Got a 19 with 5-15rd mags. What is going price for Gen 2 Glocks. Please don't PM me wanting to buy it, I will not respond. I will NOT sell it on here.


----------



## ironman172 (Sep 28, 2007)

used in good shape 400.00-450....with the extra mags add 20-25 a piece....but with the way finding 9mm is.....well worthless


----------



## JD7.62 (Feb 13, 2008)

Depends on condition. Many G2s are police trade ins and AIM was selling them for SUB $400 a month or two ago.

If its in great shape and carried/shot very little you could probably trade it with some one for an exact condition G3 like my self. Some people prefer not having the finger grooves. 

Id probably pay more for a G1 G17 then I would a G3 G17 and for sure more then I would a G4!


----------



## Splittine (Nov 24, 2007)

JD7.62 said:


> Depends on condition. Many G2s are police trade ins and AIM was selling them for SUB $400 a month or two ago.
> 
> If its in great shape and carried/shot very little you could probably trade it with some one for an exact condition G3 like my self. Some people prefer not having the finger grooves.
> 
> Id probably pay more for a G1 G17 then I would a G3 G17 and for sure more then I would a G4!


It was bought new. Been carried shows some wear. Low round count.


----------



## mike6043 (May 24, 2012)

JD7.62 said:


> Depends on condition. Many G2s are police trade ins and AIM was selling them for SUB $400 a month or two ago.
> 
> If its in great shape and carried/shot very little you could probably trade it with some one for an exact condition G3 like my self. Some people prefer not having the finger grooves.
> 
> Id probably pay more for a G1 G17 then I would a G3 G17 and for sure more then I would a G4!

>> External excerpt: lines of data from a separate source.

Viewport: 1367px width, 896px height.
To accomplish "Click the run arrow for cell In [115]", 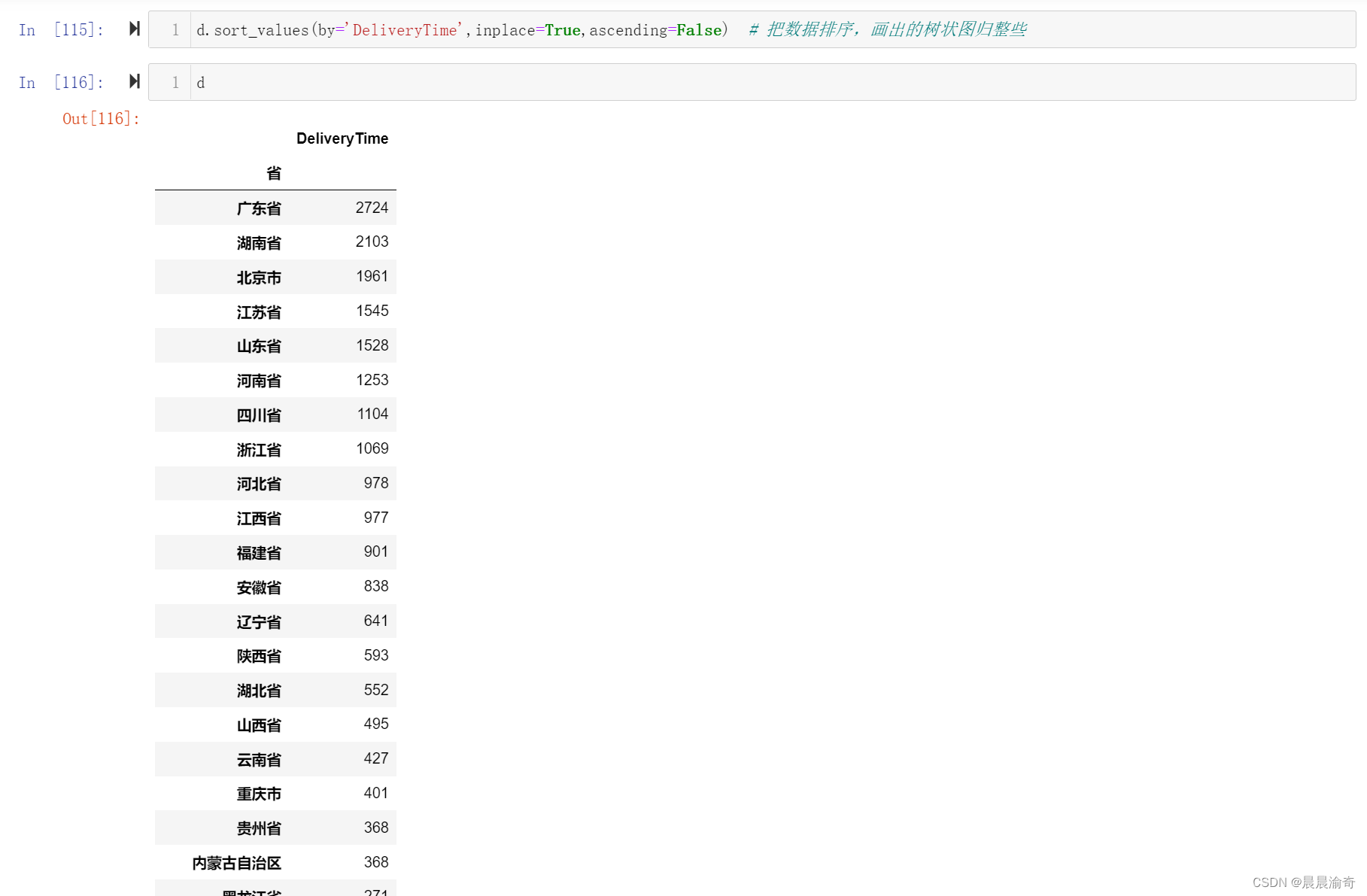I will click(133, 29).
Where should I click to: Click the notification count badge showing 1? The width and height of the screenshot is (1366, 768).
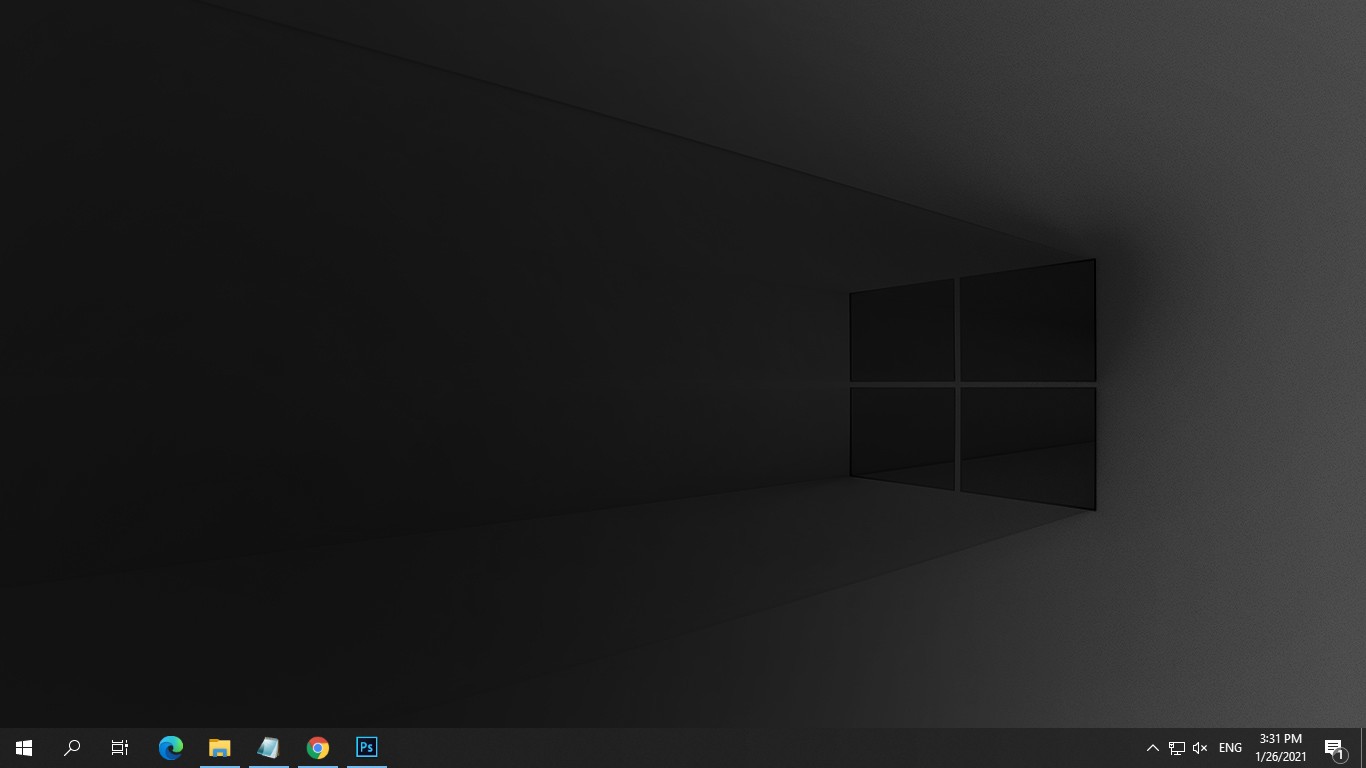click(1340, 756)
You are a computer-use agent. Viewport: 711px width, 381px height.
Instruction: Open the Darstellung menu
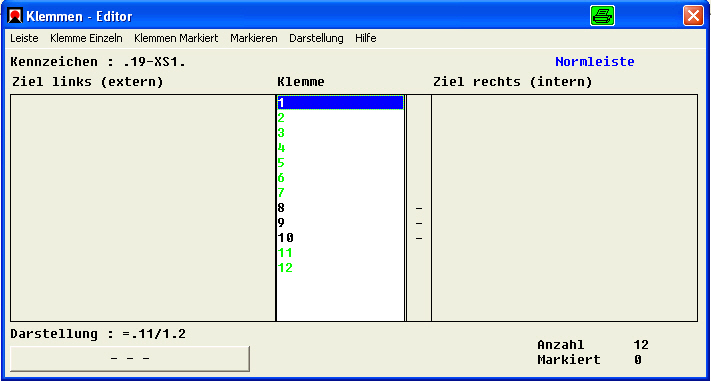[316, 39]
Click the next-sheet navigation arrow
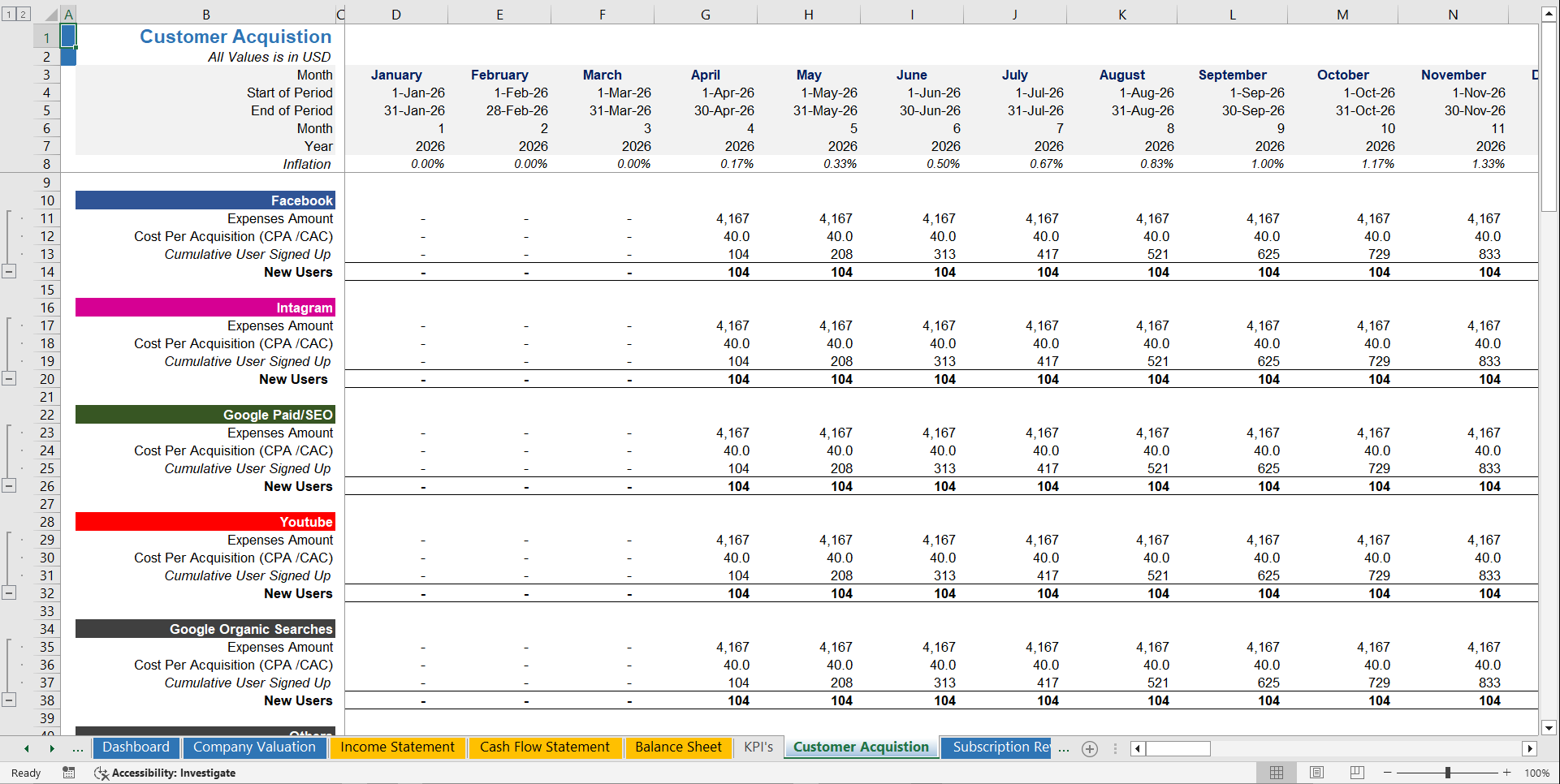 pos(52,748)
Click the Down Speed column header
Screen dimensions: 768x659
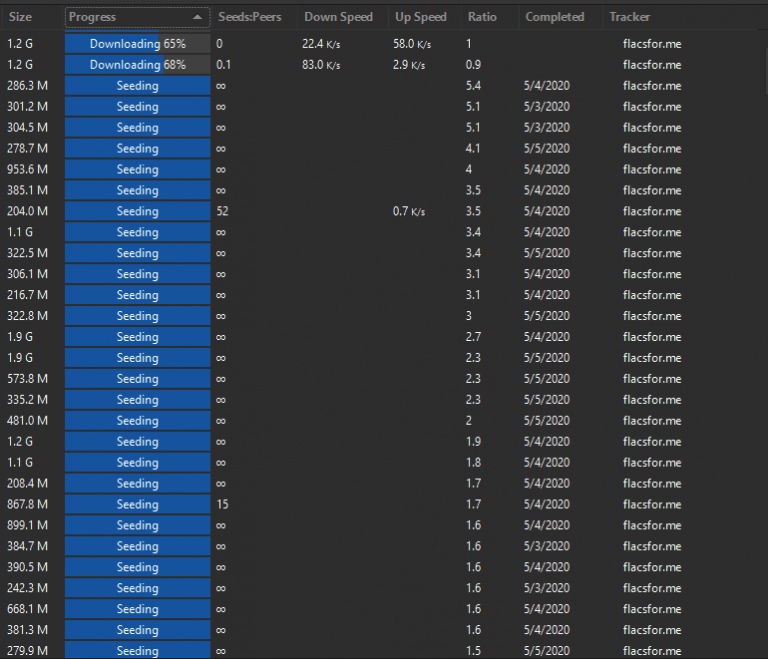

My fingers don't fit the grooves very well. I prefer the pre gen3 grip for that reason.


----------



## RockB (Oct 11, 2007)

http://www.gunbroker.com/All/BI.aspx?Keywords=glock+19&Sort=5


----------



## Splittine (Nov 24, 2007)

Gunbroker is about worthless right now.


----------



## RockB (Oct 11, 2007)

Splittine said:


> Gunbroker is about worthless right now.


I guess it depends on what you consider worthless. If an items has bids I say that it shows what the going market price is. Like it or not that is what things are selling for. 

Something is worth what a buyer and seller agree it is worth.


----------



## Splittine (Nov 24, 2007)

Somewhat.


----------